─── Selected extract ───
Don't be Judgmental?

And here's what will bring the church down---it's growing refusal to judge. Even if the sin is right there in front of them, evident, staring them in the eyes, they won't call it sin. They won't discipline the sinner. They'd pretend not to see it and act like everything is normal. And if you manage to call it what it is, they'd say you're judgmental.

Jesus said do not judge---if you are yourself guilty of sin. But the point is, Jesus wants us to get rid of our own sins first before we try to declare other's sins and help them clean themselves. It's not getting rid of judgment totally; it's doing judgment the proper way, according to his Word. "First take the plank out of your own eye, and then you will see clearly to remove the speck from your brother's eye," [Matthew 7.5].

I've even seen how some ministers consider it judgmental gossip to note how a brother or sister is willfully in sin and yet doing a church ministry. What they want is for people to play blind and deaf and just play along like everything was normal. They'd even add, "If God forgave us unconditionally, why not just give that erring brother or sister a second chance?" It's all grave misuse of God's grace and mercy and will take a lot of souls to hell. God said in his Word, if a righteous man does sin willfully and not repent, God will forget all the righteousness of that person. And if we who see it do not give warning, his blood will be in our hands. God does not change.
───
#### [Problems]
a: Answer these from the piece on judging in the church:
(i) According to the piece, what will bring the church down?
(ii) Which Bible verse does the piece cite?
(iii) What do some ministers consider judgmental gossip?
b: Write the next part of the piece on judging in the church, picking up after "God does not change."
The data that comes next isn't needed for anything here.
─── Dataset ───
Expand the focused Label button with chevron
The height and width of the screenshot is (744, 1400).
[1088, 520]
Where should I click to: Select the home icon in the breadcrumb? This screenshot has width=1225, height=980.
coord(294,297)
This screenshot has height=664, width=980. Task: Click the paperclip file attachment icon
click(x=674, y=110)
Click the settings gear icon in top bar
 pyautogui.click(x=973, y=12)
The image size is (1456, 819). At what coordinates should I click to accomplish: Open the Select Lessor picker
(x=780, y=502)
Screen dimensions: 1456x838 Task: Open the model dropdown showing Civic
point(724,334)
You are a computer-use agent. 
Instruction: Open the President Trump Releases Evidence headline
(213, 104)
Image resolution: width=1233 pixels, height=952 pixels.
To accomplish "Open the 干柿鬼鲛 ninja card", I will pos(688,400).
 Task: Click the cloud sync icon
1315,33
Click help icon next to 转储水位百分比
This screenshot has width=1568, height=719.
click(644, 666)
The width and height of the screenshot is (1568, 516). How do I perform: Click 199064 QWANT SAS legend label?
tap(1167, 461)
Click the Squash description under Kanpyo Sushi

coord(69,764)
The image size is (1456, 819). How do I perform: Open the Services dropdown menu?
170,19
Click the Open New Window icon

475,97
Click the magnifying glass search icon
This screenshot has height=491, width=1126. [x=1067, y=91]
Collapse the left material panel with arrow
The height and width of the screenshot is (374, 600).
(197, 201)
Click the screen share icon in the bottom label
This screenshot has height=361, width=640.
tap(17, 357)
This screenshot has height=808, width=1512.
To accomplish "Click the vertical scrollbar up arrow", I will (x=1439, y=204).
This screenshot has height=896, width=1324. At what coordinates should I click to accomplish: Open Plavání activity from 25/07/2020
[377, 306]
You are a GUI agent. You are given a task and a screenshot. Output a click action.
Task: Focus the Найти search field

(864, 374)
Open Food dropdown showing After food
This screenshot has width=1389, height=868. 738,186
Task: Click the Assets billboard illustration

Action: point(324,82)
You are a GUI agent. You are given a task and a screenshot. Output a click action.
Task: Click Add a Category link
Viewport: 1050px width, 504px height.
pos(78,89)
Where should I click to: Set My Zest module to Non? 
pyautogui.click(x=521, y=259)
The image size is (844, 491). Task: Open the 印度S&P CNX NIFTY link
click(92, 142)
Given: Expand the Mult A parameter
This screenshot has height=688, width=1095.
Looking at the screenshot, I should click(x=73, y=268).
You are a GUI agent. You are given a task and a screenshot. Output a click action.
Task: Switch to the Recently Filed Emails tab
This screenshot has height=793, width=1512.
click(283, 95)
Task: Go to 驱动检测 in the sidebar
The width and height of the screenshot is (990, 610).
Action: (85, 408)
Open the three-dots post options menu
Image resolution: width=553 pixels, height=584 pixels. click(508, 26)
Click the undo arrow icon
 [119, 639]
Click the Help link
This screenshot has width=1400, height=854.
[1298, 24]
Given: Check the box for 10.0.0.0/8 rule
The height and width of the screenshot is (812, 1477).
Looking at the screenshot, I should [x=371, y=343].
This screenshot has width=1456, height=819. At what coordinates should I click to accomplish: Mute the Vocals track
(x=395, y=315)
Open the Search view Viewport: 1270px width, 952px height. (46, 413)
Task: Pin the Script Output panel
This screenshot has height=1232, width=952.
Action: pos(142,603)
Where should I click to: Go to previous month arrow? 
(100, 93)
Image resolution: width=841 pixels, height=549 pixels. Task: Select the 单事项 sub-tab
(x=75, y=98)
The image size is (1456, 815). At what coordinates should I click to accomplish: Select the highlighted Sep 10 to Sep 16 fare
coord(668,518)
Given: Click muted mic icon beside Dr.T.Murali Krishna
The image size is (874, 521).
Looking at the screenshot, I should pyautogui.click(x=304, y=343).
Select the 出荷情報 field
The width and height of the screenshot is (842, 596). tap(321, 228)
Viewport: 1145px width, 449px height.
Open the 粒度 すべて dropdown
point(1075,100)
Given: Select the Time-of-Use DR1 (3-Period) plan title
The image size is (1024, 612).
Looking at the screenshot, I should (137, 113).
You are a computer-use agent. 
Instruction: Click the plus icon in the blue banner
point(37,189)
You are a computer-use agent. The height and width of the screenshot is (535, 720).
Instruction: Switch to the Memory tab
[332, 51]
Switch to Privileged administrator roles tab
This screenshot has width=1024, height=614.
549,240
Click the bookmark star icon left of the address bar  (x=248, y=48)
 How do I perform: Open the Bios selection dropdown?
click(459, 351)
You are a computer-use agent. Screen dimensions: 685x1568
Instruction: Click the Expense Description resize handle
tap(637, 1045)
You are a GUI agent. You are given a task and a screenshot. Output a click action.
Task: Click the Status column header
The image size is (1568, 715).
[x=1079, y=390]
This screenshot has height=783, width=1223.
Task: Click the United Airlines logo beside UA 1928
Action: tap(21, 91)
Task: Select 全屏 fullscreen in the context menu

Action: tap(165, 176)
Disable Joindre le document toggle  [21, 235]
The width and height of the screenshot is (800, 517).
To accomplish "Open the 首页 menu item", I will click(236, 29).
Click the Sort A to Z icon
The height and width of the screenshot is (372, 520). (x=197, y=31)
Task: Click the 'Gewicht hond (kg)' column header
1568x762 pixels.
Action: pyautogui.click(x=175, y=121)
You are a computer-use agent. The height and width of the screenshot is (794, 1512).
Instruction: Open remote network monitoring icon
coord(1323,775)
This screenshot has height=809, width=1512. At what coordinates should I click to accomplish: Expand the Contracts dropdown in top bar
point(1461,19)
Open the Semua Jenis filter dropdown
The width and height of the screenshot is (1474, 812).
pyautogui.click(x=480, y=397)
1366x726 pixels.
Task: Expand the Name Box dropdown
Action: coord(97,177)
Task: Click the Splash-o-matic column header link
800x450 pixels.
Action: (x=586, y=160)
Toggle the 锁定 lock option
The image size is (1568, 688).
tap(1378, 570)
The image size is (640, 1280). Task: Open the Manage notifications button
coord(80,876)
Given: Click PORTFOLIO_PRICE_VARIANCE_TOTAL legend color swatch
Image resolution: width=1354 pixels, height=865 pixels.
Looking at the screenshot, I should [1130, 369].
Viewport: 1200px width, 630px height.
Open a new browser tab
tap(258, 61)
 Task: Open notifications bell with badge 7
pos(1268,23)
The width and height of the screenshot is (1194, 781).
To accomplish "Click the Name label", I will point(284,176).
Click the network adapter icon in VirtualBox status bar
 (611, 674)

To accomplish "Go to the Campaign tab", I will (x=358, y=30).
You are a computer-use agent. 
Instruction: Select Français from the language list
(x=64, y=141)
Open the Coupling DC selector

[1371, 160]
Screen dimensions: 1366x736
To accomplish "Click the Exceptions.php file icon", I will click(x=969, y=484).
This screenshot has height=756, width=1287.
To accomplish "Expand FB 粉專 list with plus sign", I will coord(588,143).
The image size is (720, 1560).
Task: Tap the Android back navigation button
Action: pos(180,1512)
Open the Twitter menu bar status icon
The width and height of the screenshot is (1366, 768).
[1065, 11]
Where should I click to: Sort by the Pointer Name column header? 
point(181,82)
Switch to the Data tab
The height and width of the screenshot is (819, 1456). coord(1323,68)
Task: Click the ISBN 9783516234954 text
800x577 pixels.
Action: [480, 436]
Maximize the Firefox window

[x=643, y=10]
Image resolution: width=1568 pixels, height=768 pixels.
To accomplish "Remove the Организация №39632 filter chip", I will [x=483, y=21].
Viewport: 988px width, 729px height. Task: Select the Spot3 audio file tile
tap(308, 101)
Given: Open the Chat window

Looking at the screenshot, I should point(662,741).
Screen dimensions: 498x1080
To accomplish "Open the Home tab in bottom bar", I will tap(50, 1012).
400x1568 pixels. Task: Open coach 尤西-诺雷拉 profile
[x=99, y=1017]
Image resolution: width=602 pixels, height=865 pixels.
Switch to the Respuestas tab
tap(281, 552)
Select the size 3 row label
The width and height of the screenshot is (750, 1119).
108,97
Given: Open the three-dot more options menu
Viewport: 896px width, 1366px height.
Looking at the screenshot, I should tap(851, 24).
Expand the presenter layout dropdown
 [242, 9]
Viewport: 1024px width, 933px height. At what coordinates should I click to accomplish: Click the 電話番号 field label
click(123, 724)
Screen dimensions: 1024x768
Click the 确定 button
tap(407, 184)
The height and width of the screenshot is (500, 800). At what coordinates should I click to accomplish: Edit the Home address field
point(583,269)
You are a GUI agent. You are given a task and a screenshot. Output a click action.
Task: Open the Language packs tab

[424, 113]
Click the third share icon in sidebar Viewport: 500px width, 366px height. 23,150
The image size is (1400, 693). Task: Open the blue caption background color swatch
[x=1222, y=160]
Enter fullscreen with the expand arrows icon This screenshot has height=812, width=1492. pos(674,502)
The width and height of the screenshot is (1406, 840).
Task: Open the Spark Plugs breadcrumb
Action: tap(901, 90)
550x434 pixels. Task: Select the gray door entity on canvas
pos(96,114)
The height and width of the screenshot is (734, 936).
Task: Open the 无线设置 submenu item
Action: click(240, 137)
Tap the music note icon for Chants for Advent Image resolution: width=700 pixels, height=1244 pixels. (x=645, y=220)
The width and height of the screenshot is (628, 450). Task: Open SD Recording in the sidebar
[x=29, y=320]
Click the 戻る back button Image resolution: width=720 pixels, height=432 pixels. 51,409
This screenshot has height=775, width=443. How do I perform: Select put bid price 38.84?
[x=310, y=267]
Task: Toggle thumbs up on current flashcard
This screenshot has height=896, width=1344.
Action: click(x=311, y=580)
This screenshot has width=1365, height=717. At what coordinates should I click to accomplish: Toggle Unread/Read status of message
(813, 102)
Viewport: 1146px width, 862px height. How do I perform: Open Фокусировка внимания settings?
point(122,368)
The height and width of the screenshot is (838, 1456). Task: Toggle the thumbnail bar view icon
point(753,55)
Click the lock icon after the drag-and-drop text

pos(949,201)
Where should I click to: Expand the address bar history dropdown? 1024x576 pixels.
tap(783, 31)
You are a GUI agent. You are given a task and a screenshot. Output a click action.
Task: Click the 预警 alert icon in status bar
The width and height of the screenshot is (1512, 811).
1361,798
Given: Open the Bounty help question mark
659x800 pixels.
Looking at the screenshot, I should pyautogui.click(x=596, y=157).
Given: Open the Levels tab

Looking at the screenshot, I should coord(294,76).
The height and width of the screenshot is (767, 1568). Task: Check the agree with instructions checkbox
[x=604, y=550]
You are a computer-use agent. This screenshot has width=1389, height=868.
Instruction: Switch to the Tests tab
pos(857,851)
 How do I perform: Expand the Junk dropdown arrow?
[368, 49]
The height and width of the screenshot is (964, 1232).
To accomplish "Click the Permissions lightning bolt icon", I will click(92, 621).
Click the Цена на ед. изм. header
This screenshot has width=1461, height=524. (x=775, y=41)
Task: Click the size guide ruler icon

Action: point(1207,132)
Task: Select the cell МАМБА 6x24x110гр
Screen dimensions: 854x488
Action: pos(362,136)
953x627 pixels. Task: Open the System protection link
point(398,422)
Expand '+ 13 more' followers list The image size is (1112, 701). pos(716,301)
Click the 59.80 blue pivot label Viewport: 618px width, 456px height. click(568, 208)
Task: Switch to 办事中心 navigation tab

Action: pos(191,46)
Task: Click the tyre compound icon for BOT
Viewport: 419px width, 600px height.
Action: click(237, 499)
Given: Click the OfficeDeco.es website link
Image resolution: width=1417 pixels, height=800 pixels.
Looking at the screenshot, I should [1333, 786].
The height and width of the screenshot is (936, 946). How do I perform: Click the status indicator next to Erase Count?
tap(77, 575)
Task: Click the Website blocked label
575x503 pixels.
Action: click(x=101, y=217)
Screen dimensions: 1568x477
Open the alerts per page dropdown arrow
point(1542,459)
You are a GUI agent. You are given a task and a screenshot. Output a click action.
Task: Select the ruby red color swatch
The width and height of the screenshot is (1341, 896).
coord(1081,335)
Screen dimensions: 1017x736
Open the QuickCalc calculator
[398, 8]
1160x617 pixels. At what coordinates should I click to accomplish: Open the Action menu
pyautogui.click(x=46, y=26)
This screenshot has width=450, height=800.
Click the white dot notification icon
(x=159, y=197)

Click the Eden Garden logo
───
#### [Answers below]
a:
(i) The church's growing refusal to judge.
(ii) Matthew 7.5.
(iii) Noting how a brother or sister is willfully in sin and yet doing a church ministry.

b:
What "second chance" I'd give the erring person is attend church and listen to preaching and counseling. No ministry yet until he has produced the fruit of repentance. God's work is not some basketball game where we give second chances to those who don't want to play by the rules and keep shooting the ball at the opponent's court.

Just Declare the Sin

However, we cannot make the sinner repent. Only the Holy Spirit can do that. Our job is simply to declare the sin and do counseling if the guy is willing to listen. If we're in authority, we should suspend the erring guy from ministry for a while. He can attend church but not do ministry as long as he's enjoying the sin.